#### GIVEN DATA
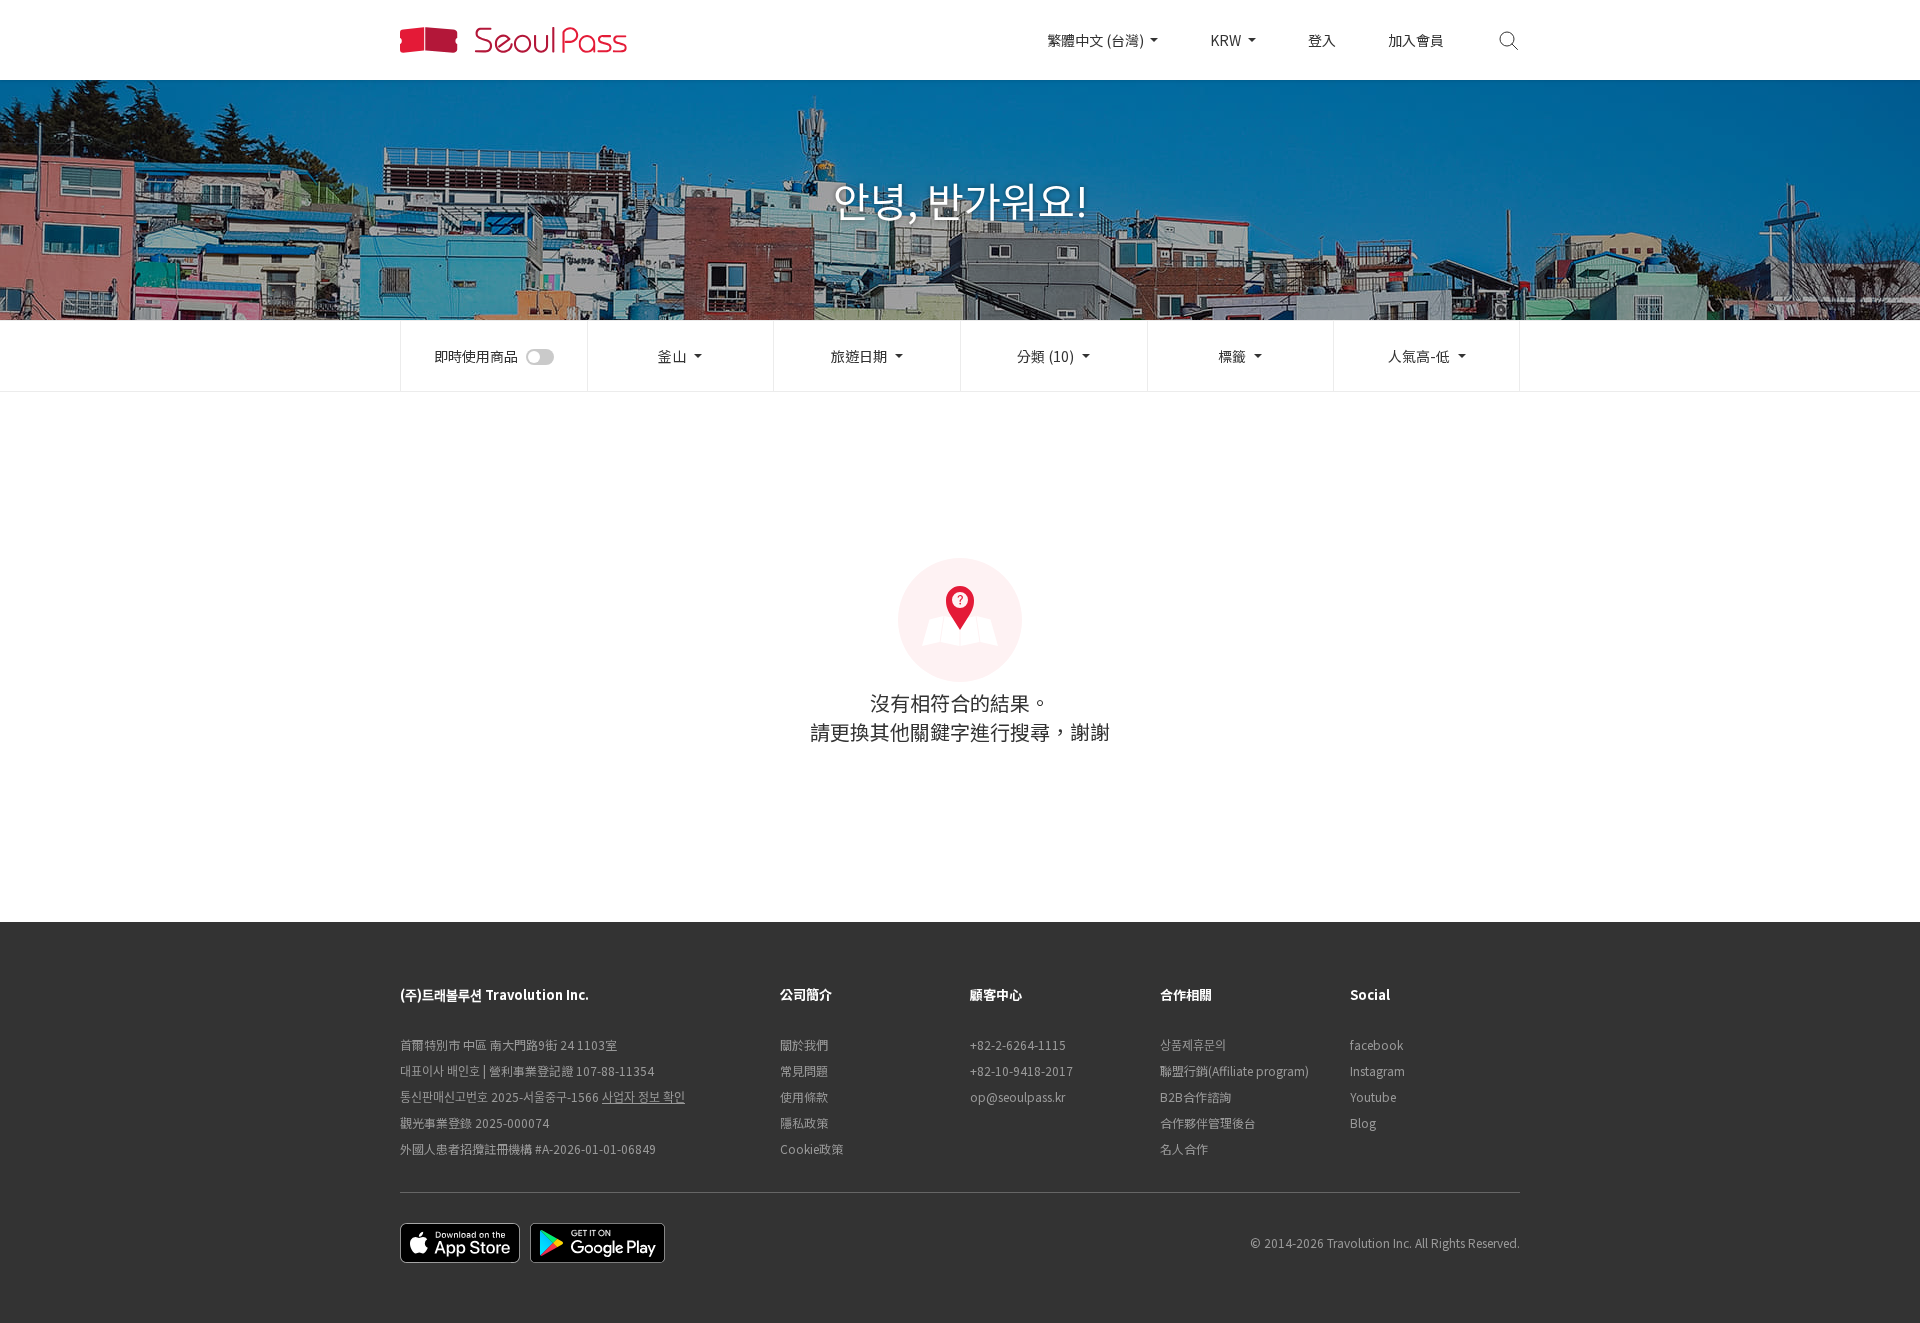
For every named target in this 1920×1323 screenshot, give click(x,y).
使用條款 (804, 1096)
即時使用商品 (476, 356)
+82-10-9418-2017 (1021, 1070)
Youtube (1373, 1096)
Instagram (1377, 1070)
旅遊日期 (859, 356)
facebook (1376, 1044)
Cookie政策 (811, 1148)
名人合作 (1184, 1148)
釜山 (672, 356)
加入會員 (1416, 40)
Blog (1363, 1122)
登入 (1322, 40)
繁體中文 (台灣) (1097, 40)
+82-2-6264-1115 (1018, 1044)
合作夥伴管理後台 (1208, 1122)
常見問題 (804, 1070)
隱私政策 (804, 1122)
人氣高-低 (1419, 356)
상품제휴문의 (1193, 1044)
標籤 (1232, 356)
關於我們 (804, 1044)
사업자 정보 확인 (643, 1096)
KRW (1227, 40)
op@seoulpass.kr (1017, 1096)
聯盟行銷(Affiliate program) (1234, 1070)
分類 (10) (1045, 356)
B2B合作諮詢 (1195, 1096)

#### AIM OF THE TASK
Each line from the one that contains "釜山 (672, 356)" to the end of the data should be set down exactly, both ends included.

#### TASK ANSWER
釜山 (672, 356)
加入會員 (1416, 40)
Blog (1363, 1122)
登入 (1322, 40)
繁體中文 (台灣) (1097, 40)
+82-2-6264-1115 (1018, 1044)
合作夥伴管理後台 (1208, 1122)
常見問題 (804, 1070)
隱私政策 (804, 1122)
人氣高-低 (1419, 356)
상품제휴문의 (1193, 1044)
標籤 (1232, 356)
關於我們 (804, 1044)
사업자 정보 확인 (643, 1096)
KRW (1227, 40)
op@seoulpass.kr (1017, 1096)
聯盟行銷(Affiliate program) (1234, 1070)
分類 (10) (1045, 356)
B2B合作諮詢 (1195, 1096)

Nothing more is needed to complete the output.